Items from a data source

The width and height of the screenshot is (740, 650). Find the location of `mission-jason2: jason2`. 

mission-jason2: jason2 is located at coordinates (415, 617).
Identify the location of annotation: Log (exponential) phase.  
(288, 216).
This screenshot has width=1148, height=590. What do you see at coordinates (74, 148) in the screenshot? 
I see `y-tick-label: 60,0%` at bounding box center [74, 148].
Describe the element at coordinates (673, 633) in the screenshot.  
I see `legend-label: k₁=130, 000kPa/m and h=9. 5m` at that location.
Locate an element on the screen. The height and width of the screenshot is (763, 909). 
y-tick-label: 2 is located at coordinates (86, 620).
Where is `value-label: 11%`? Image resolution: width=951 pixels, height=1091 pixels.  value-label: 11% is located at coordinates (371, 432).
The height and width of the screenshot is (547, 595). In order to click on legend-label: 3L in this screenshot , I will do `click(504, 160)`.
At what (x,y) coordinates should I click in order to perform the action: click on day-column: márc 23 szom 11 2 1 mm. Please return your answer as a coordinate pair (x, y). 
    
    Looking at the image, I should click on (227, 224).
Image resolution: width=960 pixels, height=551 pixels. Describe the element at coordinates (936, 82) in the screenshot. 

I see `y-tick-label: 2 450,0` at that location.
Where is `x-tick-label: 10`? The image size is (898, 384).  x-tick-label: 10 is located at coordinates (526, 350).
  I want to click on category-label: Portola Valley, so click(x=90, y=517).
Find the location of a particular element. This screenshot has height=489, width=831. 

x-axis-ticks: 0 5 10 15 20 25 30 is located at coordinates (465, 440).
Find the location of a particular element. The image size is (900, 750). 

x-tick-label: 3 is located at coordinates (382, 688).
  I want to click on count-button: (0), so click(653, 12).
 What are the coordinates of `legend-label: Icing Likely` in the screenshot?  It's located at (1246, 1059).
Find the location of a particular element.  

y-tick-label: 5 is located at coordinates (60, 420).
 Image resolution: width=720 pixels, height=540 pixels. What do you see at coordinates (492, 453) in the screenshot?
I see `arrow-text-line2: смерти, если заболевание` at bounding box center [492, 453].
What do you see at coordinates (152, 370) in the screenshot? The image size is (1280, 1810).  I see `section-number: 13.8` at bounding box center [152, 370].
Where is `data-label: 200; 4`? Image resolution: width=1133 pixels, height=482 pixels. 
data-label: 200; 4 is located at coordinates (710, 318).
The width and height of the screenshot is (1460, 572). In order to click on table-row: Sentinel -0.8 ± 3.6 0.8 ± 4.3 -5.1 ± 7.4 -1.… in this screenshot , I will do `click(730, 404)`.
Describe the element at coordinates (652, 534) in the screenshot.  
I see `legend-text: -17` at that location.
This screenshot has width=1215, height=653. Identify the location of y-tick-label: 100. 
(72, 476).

WHAT YOU HAVE TO DO:
Format every line of the rows above as a numbered list, leaving out the blank lines.

RESULT OF THIS TASK:
1. The width and height of the screenshot is (740, 650). Find the location of `mission-jason2: jason2`. 
2. mission-jason2: jason2 is located at coordinates (415, 617).
3. Identify the location of annotation: Log (exponential) phase.  
4. (288, 216).
5. This screenshot has width=1148, height=590. What do you see at coordinates (74, 148) in the screenshot? 
6. I see `y-tick-label: 60,0%` at bounding box center [74, 148].
7. Describe the element at coordinates (673, 633) in the screenshot.  
8. I see `legend-label: k₁=130, 000kPa/m and h=9. 5m` at that location.
9. Locate an element on the screen. The height and width of the screenshot is (763, 909). 
10. y-tick-label: 2 is located at coordinates (86, 620).
11. Where is `value-label: 11%`? Image resolution: width=951 pixels, height=1091 pixels.  value-label: 11% is located at coordinates (371, 432).
12. The height and width of the screenshot is (547, 595). In order to click on legend-label: 3L in this screenshot , I will do `click(504, 160)`.
13. At what (x,y) coordinates should I click in order to perform the action: click on day-column: márc 23 szom 11 2 1 mm. Please return your answer as a coordinate pair (x, y). 
14.     Looking at the image, I should click on (227, 224).
15. Image resolution: width=960 pixels, height=551 pixels. Describe the element at coordinates (936, 82) in the screenshot. 
16. I see `y-tick-label: 2 450,0` at that location.
17. Where is `x-tick-label: 10`? The image size is (898, 384).  x-tick-label: 10 is located at coordinates (526, 350).
18.   I want to click on category-label: Portola Valley, so click(x=90, y=517).
19. Find the location of a particular element. This screenshot has height=489, width=831. 
20. x-axis-ticks: 0 5 10 15 20 25 30 is located at coordinates (465, 440).
21. Find the location of a particular element. The image size is (900, 750). 
22. x-tick-label: 3 is located at coordinates (382, 688).
23.   I want to click on count-button: (0), so click(653, 12).
24.  What are the coordinates of `legend-label: Icing Likely` in the screenshot?  It's located at (1246, 1059).
25. Find the location of a particular element.  
26. y-tick-label: 5 is located at coordinates (60, 420).
27.  Image resolution: width=720 pixels, height=540 pixels. What do you see at coordinates (492, 453) in the screenshot?
28. I see `arrow-text-line2: смерти, если заболевание` at bounding box center [492, 453].
29. What do you see at coordinates (152, 370) in the screenshot? The image size is (1280, 1810).  I see `section-number: 13.8` at bounding box center [152, 370].
30. Where is `data-label: 200; 4`? Image resolution: width=1133 pixels, height=482 pixels. 
31. data-label: 200; 4 is located at coordinates (710, 318).
32. The width and height of the screenshot is (1460, 572). In order to click on table-row: Sentinel -0.8 ± 3.6 0.8 ± 4.3 -5.1 ± 7.4 -1.… in this screenshot , I will do `click(730, 404)`.
33. Describe the element at coordinates (652, 534) in the screenshot.  
34. I see `legend-text: -17` at that location.
35. This screenshot has width=1215, height=653. Identify the location of y-tick-label: 100. 
36. (72, 476).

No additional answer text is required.